(What is expected)
Pick out each line in the records below that contains the word "dimension", and copy those lines.

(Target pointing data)
╔══
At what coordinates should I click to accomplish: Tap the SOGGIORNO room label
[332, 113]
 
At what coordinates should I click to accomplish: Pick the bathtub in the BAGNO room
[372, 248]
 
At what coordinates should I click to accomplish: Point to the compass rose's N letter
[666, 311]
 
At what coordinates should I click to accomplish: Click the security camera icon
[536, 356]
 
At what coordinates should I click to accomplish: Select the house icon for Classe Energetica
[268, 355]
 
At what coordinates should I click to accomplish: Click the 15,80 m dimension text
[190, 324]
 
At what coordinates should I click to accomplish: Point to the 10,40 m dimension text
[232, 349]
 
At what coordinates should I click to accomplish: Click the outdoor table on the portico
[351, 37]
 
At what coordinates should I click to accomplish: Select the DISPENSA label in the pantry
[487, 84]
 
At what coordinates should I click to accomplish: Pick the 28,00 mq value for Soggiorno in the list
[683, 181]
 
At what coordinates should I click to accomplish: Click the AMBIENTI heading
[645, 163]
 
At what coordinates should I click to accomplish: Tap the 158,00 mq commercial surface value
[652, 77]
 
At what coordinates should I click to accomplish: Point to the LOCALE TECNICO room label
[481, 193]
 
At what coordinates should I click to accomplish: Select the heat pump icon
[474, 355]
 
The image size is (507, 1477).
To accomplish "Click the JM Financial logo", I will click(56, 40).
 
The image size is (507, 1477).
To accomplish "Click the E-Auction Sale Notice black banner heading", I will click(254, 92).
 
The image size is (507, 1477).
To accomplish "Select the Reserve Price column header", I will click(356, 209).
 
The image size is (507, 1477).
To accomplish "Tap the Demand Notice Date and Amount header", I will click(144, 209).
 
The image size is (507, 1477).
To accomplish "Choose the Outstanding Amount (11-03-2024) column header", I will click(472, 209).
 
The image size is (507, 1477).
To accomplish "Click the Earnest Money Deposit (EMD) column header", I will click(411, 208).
╚══
(Result of this exercise)
At what coordinates should I click to accomplish: Click the 15,80 m dimension text
At what coordinates should I click to accomplish: Point to the 10,40 m dimension text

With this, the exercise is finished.